PROBLEM: Can you carry the video transcript on new uses of data science, given below, on from its last sentence?

[[ PAGE EXTRACT open ]]

Subtitles section Play video
- I think one of the good new applications
of data science is in the medical field.
Like in drug delivery or cancer treatment.
- I think a very interesting one
is how now companies can use all the information
they're gathering from their customers
to actually develop new products
that respond to the needs
of the customers.
- A good new application of data science
was the high trending news of Pokémon Go.
So they used Ingress.
They used data of the Ingress app.
The last app of the same company
and they choose the locations
for Pokémons and gyms
according to data from the last app.
So they learned with their errors.
- Google Search is an application of data science.
The Google Search, whenever we want to search anything.
So I think its all because of data science.
Whatever Google is now, it's all because of data science.
- Augmented reality is my favorite
new implementation of data science.
I think you can't look at a new technology
and not see data science in there
but augmented reality is the one
I'm just the most excited about.
The ability to walk around and see things on walls
or around us that aren't really there.
Pokémon's just the start.
- So what has happened is that now the tools are available
and datasets are available,
people are applying them with not much diligence
and I think one of the strange cases
which got reported in the newspapers is about the story
of a father walking into a Target store in the US
and complaining about the fact
that the Target was sending mails to his teenage daughter
about diapers and milk, baby formula.
He was angry with them.
He said, "Why would you like
"for my teenage daughter to have a baby?"
And he was obviously disturbed
by this mail or the ad campaign.

[[ PAGE EXTRACT closed ]]
[[ DATA PROVIDED open ]]

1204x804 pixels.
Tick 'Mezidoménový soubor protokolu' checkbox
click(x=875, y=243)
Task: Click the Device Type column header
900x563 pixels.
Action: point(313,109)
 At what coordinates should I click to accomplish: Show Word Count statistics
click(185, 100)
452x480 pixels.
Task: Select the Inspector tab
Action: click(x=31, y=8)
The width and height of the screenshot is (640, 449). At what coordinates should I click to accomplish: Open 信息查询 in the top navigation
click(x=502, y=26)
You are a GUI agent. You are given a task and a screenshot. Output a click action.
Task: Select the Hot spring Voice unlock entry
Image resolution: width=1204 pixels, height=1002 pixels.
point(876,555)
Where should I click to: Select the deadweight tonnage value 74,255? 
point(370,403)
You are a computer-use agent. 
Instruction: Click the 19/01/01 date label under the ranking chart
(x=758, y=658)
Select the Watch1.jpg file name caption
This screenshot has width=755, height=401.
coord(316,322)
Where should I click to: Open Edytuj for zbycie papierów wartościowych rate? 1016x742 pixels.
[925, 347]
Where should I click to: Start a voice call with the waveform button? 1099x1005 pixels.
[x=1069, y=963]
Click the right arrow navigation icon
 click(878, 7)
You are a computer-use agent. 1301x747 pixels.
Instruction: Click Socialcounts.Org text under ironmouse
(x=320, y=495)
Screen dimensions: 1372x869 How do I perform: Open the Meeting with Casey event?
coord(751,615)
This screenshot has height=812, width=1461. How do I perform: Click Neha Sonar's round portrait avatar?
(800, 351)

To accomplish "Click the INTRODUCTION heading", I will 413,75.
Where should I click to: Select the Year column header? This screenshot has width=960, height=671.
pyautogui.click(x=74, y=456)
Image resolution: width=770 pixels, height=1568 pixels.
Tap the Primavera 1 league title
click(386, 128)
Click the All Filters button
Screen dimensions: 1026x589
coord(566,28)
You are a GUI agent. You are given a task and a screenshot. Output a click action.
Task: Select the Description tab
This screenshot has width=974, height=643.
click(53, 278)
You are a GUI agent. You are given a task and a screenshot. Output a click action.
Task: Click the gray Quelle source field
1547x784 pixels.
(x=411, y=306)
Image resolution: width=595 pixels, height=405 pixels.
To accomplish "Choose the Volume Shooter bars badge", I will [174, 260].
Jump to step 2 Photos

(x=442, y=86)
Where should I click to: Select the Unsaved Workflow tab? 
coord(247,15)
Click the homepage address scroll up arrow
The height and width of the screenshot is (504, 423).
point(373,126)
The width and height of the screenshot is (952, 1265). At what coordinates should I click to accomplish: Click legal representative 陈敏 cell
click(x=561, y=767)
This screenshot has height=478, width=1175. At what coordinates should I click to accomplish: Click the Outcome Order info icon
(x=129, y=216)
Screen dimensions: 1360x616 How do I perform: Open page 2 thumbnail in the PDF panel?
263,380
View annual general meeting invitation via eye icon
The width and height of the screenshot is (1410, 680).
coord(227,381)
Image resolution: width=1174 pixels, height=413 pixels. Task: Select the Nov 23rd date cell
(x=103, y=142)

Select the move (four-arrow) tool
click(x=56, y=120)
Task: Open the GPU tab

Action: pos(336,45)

[[ DATA PROVIDED closed ]]

TASK OUTPUT:
And they obviously apologized
but then the father returned two weeks later
and he apologized to them
saying he didn't know his daughter was pregnant.
Now the question is, how did Target know this thing
before the father knew.
And what has happened is that they would look
at the purchasing behavior of individuals.
So if you're buying some sort of supplements or vitamins
then you know that this is the first trimester of pregnancy.
So they know what products to send to you
assuming that the person
who bought those supplements were pregnant.
Now this is a great story about data science
and how data science can forecast and predict
these consumer behaviors
even before the family would find out.
And I find it disturbing and strange and odd
for a variety of reasons.
First of all, for every correct prediction,
you have hundreds of incorrect predictions
which we call the false positives
and no data scientist actually advertises
his or her false positives.
We only advertise and promote what we got it right.
But when we got it wrong hundreds of times we don't tell it.
Second thing is, that's an abuse of data.
That's basically not really not giving you much insight.
You've just found a correlation
but someone could be purchasing the same material
for someone else.
So, and then the odds of getting it wrong
and the odds of getting false positives is much higher.
So I find it strange and I think it gives a false sense
of our ability to predict the future.
The reality is about data science
and the most important thing
for the budding data scientist to know
that all forecasts are wrong.
They're useful but they're wrong.
And so one should not put their faith
into the fact that now that we can do predictive analytics
that we can solve all problems.
I think a good example is the Google Search.
Google published a paper saying
they can predict flu epidemics
before the Center for Disease Control.
And what they did was they were looking
at what people were searching on Google so flu symptoms.
So Google saw the flu symptom searches
before anybody else and they were able to predict it.
The thing is these searches are good
and they are correlated with some outcomes
but not necessarily all the time.
So at that time, when Google announced,
it was a big thing and everybody really like it
and well that's a new era of predictive analytics.
Only that a few years later they realized
that Google started to predict false positives.
That they were predicting things that were not really there
or the predictions were not that accurate
for a variety or reasons.
They changed probably their algorithms
and the datasets were not really correlated
with the outcomes.
So what's the lesson to learn here?
One has to avoid what we call the data hubris.
That you should not believe in your models too much
because they can lead you astray.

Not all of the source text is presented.